После чего и раздался тот самый леденящий кровь вопль, о котором я вам уже рассказывал. Прошу прощения, что повторяюсь, но так уж вышло. Отец находился в закусочной один и, на манер вошедшего в поговорку медведя, что угодил в капкан, взвыл сиреной, напугав жителей всего Пиклвилля, особенно маленьких детей. Есть такие люди, которые любят порассуждать о чужих делах; они наверняка бы высказали несколько догадок насчет этого вопля: мол, отец разозлился на самого себя, поскольку его фокус с яйцом не удался, или он мучился из-за того, что ему вечно не везло. В какой-то степени эти люди оказались бы правы, но от них ускользнет одна немаловажная деталь, которую я сейчас поведаю. На самом деле отец завопил потому, что оскандалился по части желудочно-кишечного тракта. Да, именно так. И хотя в моем рассказе это не самое главное, дело в том, что как раз в то время одна крупная компания, производитель пищевых продуктов, начала пробные продажи сырных шариков. Догадайтесь, где? Правильно, в Огайо. В нашем штате вообще часто устраивают такие продажи — считается, что жители Огайо не особо информированы в этом плане. Сырные шарики стоили дешево, ничего не скажешь, особенно по сравнению с известными марками, к тому же у них был привкус чеддера. Только вот незадача: толстая и тонкая кишки не усваивали жирную кислоту, и она выходила прямиком наружу — где-то две-три столовые ложки. И пачкала трусы, которые потом не отстирывались. Вообще-то, все зависело от того, насколько вы увлекались этими самыми сырными шариками. Если умять целую пачку, могло выйти и хуже. Вот и получилось, что отец оказался не только с лицом, измазанным в яйце, но еще и с запачканными штанами. Да, денек тот еще.

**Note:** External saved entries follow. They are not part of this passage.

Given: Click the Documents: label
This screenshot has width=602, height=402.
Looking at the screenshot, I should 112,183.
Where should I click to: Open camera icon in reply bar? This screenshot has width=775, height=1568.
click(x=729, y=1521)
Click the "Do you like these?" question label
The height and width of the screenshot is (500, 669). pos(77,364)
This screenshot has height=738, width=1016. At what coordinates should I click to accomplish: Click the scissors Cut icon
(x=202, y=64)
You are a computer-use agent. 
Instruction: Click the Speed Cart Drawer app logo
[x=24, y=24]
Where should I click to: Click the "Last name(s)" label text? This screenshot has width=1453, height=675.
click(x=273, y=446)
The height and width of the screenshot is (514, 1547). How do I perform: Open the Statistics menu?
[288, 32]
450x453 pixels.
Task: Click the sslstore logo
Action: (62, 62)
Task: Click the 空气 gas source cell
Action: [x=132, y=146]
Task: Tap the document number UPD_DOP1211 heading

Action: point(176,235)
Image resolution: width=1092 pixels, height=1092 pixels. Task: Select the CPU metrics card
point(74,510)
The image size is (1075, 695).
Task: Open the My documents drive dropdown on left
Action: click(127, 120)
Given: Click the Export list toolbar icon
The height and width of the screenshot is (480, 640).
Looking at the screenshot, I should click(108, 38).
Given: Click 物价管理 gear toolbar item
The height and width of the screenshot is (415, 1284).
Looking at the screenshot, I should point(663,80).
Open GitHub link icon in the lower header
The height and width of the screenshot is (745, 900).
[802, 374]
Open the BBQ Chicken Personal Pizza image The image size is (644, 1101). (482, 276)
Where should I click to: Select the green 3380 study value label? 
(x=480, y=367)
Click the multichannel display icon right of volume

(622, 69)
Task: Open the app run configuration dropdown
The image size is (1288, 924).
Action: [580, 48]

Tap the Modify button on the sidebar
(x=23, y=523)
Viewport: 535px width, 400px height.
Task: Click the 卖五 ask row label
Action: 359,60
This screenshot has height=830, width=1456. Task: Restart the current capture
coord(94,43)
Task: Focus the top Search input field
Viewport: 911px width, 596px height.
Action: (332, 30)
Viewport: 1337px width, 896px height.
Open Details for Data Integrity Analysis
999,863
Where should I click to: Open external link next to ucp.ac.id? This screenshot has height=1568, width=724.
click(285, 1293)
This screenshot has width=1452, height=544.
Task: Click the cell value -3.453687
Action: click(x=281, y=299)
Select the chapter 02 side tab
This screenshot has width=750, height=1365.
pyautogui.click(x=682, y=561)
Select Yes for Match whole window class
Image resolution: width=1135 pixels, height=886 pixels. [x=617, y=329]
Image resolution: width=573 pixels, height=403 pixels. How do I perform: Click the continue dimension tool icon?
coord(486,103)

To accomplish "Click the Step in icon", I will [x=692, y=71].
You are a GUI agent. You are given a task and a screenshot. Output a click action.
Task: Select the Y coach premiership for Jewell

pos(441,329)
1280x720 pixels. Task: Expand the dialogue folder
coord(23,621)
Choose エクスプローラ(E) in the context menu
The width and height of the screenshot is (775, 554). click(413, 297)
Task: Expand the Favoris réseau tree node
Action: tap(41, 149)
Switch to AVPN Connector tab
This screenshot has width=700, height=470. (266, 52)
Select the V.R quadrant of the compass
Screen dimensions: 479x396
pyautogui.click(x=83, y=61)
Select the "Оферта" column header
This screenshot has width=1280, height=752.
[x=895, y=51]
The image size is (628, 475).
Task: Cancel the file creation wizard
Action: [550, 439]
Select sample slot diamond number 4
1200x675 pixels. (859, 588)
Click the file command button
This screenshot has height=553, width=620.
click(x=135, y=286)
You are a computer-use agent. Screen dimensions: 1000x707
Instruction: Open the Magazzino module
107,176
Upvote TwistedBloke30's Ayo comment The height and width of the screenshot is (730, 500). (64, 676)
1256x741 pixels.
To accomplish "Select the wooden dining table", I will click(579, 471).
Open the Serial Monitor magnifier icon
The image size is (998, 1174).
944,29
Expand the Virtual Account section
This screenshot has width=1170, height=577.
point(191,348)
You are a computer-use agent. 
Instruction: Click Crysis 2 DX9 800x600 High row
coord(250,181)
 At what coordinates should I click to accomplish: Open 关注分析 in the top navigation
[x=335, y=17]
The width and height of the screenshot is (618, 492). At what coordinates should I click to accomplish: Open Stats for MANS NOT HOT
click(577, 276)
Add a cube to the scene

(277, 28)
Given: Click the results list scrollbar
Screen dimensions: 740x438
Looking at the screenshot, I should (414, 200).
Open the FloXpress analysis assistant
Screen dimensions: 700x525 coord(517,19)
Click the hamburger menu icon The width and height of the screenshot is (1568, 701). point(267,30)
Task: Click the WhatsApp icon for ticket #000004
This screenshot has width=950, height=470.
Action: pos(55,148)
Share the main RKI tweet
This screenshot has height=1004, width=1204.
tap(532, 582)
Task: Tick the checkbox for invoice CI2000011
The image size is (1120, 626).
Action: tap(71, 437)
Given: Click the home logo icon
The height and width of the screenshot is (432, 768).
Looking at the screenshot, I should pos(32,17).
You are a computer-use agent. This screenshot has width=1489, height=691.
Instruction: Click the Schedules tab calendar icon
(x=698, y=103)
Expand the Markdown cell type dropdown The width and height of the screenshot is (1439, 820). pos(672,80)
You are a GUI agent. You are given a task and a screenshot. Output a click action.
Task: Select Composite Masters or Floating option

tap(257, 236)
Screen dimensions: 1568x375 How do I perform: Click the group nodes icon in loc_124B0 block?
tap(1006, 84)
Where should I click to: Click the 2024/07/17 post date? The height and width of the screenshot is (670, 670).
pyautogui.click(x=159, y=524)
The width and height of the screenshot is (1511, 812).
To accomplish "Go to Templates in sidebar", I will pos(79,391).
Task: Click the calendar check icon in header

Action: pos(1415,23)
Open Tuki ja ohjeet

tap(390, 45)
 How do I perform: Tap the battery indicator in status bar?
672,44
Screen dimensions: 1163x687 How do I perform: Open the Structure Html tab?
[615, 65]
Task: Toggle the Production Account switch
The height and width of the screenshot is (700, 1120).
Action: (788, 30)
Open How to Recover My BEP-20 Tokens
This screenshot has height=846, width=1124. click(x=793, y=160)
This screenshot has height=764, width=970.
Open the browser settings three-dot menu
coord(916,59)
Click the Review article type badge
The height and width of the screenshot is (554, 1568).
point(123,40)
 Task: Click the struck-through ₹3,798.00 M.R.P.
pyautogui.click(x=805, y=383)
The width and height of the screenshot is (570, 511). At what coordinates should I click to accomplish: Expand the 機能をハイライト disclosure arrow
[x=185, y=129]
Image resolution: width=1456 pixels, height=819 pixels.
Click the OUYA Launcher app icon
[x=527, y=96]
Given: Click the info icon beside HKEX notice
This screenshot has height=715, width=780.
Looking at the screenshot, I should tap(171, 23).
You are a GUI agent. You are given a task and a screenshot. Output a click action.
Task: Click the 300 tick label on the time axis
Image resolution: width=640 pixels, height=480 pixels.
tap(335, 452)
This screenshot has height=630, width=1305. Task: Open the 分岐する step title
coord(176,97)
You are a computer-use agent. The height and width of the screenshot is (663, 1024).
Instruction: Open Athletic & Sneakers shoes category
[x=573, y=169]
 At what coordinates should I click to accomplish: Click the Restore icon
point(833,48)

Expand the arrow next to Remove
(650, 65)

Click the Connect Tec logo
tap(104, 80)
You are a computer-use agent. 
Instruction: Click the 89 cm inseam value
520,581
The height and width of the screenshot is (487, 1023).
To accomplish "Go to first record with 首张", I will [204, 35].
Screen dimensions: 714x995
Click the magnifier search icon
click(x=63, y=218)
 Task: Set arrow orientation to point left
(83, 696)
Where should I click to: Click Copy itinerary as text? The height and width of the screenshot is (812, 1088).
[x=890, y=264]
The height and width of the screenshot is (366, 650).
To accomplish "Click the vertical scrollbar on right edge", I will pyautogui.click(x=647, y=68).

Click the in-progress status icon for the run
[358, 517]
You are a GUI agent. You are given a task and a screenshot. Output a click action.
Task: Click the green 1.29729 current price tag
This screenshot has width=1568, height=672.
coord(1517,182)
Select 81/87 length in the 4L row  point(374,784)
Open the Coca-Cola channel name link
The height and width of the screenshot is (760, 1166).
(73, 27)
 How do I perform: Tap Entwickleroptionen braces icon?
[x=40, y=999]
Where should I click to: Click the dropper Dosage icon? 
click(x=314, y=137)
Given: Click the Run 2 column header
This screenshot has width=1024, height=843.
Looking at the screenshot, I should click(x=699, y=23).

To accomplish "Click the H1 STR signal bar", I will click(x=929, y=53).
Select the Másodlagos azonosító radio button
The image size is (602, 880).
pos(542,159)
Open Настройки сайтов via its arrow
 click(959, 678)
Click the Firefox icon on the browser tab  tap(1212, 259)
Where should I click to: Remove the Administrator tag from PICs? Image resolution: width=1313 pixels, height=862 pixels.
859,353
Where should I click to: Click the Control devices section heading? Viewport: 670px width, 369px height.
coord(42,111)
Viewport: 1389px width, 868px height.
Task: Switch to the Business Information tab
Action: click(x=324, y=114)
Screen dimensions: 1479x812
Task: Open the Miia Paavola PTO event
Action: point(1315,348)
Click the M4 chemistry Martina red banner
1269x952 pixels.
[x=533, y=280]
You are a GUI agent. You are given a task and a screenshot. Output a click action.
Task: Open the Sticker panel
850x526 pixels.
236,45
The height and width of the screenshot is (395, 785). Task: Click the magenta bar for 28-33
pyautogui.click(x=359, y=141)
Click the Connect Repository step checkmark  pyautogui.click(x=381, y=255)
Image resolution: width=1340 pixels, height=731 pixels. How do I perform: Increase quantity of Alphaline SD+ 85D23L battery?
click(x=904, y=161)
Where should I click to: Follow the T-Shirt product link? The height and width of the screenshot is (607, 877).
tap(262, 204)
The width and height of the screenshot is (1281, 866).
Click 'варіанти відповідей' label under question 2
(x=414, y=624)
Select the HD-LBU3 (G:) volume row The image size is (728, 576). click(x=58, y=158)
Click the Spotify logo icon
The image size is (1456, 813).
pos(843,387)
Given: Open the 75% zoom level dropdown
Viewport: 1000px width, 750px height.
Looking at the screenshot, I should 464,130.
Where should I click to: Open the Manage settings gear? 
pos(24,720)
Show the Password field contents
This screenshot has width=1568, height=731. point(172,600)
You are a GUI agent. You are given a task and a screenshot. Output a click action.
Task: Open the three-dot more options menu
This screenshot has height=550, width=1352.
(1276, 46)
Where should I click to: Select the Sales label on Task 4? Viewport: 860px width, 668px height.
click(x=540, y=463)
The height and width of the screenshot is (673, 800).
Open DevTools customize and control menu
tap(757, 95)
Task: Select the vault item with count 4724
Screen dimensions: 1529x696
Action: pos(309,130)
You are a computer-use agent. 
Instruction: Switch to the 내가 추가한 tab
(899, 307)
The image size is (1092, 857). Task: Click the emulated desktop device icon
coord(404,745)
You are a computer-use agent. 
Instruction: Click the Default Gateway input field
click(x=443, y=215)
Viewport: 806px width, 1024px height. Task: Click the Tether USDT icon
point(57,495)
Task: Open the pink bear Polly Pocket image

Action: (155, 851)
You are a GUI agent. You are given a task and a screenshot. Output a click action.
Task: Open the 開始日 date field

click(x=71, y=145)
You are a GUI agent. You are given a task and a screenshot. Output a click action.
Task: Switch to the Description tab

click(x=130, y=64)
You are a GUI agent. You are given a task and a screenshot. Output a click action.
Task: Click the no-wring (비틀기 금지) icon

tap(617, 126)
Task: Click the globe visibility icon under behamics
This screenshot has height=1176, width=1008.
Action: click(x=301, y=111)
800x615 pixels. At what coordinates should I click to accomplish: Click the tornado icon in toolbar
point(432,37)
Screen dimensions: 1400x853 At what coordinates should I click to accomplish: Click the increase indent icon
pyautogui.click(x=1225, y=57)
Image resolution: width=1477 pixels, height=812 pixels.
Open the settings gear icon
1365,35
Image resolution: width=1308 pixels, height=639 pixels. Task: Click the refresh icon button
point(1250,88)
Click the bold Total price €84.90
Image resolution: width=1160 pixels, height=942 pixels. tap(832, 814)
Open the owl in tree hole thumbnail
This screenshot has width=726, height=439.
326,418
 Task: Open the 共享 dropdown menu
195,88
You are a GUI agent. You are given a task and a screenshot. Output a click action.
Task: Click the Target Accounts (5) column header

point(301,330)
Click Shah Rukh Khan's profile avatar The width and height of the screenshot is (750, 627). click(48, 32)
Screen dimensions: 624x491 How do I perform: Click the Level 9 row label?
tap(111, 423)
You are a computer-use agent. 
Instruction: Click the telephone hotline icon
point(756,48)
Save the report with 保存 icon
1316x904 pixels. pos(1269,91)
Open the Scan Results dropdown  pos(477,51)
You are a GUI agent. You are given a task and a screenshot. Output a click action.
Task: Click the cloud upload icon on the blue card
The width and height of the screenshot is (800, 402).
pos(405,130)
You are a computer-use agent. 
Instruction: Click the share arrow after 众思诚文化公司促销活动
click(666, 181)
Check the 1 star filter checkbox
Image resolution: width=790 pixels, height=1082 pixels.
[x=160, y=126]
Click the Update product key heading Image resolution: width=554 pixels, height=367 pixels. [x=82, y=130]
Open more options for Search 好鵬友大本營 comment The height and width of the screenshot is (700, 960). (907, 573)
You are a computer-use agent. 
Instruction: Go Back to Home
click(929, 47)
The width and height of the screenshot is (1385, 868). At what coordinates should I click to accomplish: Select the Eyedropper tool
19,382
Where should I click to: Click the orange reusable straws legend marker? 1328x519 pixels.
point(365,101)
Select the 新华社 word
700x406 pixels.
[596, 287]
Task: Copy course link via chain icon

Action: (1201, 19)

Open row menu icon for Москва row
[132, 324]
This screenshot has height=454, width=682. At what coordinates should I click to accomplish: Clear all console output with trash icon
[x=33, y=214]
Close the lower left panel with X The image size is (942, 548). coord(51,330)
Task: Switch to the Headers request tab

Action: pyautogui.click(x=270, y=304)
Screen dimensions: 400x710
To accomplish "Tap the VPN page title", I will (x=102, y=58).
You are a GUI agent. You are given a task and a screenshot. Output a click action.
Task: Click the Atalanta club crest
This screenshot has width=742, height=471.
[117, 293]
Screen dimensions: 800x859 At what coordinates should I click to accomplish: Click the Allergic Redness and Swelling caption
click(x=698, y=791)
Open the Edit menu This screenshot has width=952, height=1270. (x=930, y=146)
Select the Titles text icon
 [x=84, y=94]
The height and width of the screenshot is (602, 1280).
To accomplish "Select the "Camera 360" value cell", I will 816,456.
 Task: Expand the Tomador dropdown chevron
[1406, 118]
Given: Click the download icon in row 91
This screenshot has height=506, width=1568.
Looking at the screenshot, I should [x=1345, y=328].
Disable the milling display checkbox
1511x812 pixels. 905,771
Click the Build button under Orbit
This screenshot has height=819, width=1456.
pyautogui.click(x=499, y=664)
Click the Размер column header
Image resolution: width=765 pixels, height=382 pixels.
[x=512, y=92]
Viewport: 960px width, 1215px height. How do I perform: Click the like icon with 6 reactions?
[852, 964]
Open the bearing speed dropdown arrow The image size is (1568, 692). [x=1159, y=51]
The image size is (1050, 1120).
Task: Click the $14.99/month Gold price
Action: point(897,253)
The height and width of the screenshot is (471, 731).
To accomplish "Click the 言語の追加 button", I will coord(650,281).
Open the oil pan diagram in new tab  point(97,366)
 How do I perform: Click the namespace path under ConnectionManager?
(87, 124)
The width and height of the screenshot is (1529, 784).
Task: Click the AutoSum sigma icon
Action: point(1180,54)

Вы спросите: откуда такие подробности? Ведь меня в закусочной не было, да и отец никогда ни о чем таком не говорил. Уж о течи из анального отверстия точно не распространялся. После того происшествия отец вообще не особо разговаривал, иногда только, когда ходил на футбол, поругивал наш штат. Вы спросите: и как это я столько всего знаю о жителях Огайо? Ведь в то время я был подростком, а подростки обычно ходят угрюмые, им ни до чего дела нет. Да ладно вам, что-что, а воображение у жителей Канзаса, этой житницы страны, имеется. Мать, сидя дома, «высидела» настоящий план: как нам выбраться из этой дыры, как сделать так, чтобы у меня появилась целая библиотека книг. Однажды ночью ей приснилось, что мы покидаем Средний Запад, где промышленность в полном загоне, сбегаем от бесконечных однокомнатных хибар и домиков у железной дороги. Сон о мальчике-птице из сказки, мальчике, у которого потом родился свой мальчик, а у того — свой: мечты каждого поколения становились все скромнее, превращаясь в то, что сейчас показывает Чак И. Чиз в своем специальном представлении в честь дня рождения, где этот веселый мышонок, любитель сыра, выступает со своими друзьями-музыкантами. Взять хотя бы «Крэкер Бэррел». Или «Уэндиз», «Арбиз», «Ред Лобстер». «Аутбэк Стейкхаус», «Бостон Чикен», «Тако Белл», «Бургер Кинг», «Сбарро», «Пицца Хат», «Баскин Роббинс», «Френдлиз», «Хард Рок Кафе», «Макдоналдс», «Данкин Донатс», «Фришиз Биг Бой»… Поверните направо и затем вниз мимо «Сэмз Дискаунт», «Мидас Маффлер», «Таргет», «Барнз энд Нобл», «Вэл-Март», «Супер-Кеймарт», мимо магазина, где все по девяносто девять центов… Моя лавочка в самом конце. Яйца в этом округе… они, черт возьми, самые крупные яйца, вы таких в жизни не видали.